NEW YORK (Reuters) - Two tech company IPOs received a mixed reception on Thursday, as shares of Convio Inc CNVO.O rose while those of Alpha and Omega Semiconductor Ltd (AOSL.O) fell.
The shares of Convio, which sells marketing and management software to nonprofit organizations, closed 13.8 percent above their initial public offering price at $10.24. The shares of Alpha and Omega, which makes microchips for everything from notebook computers to mobile phone battery packs, closed down 1.7 percent at $17.70 after opening 0.6 percent above their issue price at $18.11.
“You can keep selling the same (software) code over and over again. On the hardware side, that stuff is obsolete. By the time it is released, there is already something better in development,” said Morningnotes.com founder Ben Holmes.

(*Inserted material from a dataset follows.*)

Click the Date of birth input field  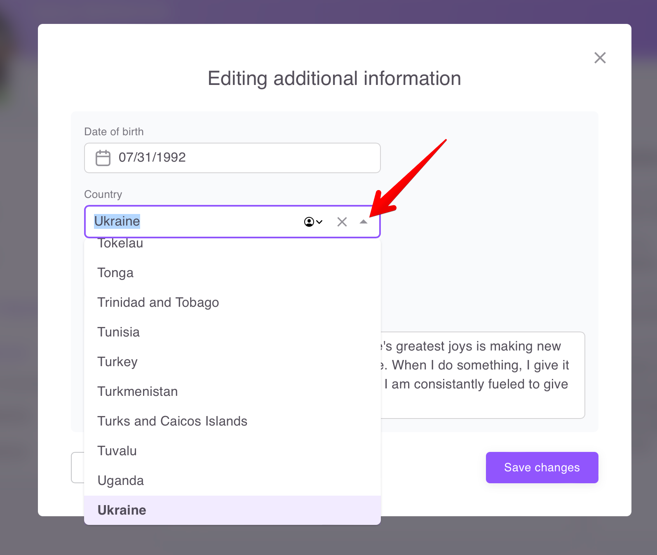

Holmes said Convio’s software business could grow much more cheaply and quickly than Alpha and Omega’s hardware business.
Convio’s total revenue rose about 11 percent to $63.1 million in 2009, and it lowered its net loss to $2.1 million from $3.7 million a year earlier.
Alpha and Omega’s loss attributable to equity holders narrowed to $542,000 from $26.8 million, while its revenue slipped 25.4 percent to $185.1 million in the year that ended June 30.
Austin, Texas-based Convio sold 5.13 million shares for $9 each and raised gross proceeds of $46.2 million on Wednesday. It had planned to sell the shares for $10 to $12 each.
This is Convio’s second IPO attempt. The first, filed in 2007, was withdrawn in August 2008. It filed again in January 2010.
Alpha and Omega, whose customers include Hewlett-Packard Co (HPQ.N), Asustek and Foxconn, sold 5.09 million shares for $18 each on Wednesday, raising about $91.6 million, with 3.4 million shares coming from the company and a further 1.69 million from shareholders.
The company had reduced the expected price range to $17 to $19 from $16 to $20 earlier in the month.
Convio’s underwriters were led by Thomas Weisel Partners and Piper Jaffray. Alpha and Omega’s underwriters were led by Deutsche Bank Securities and Piper Jaffray.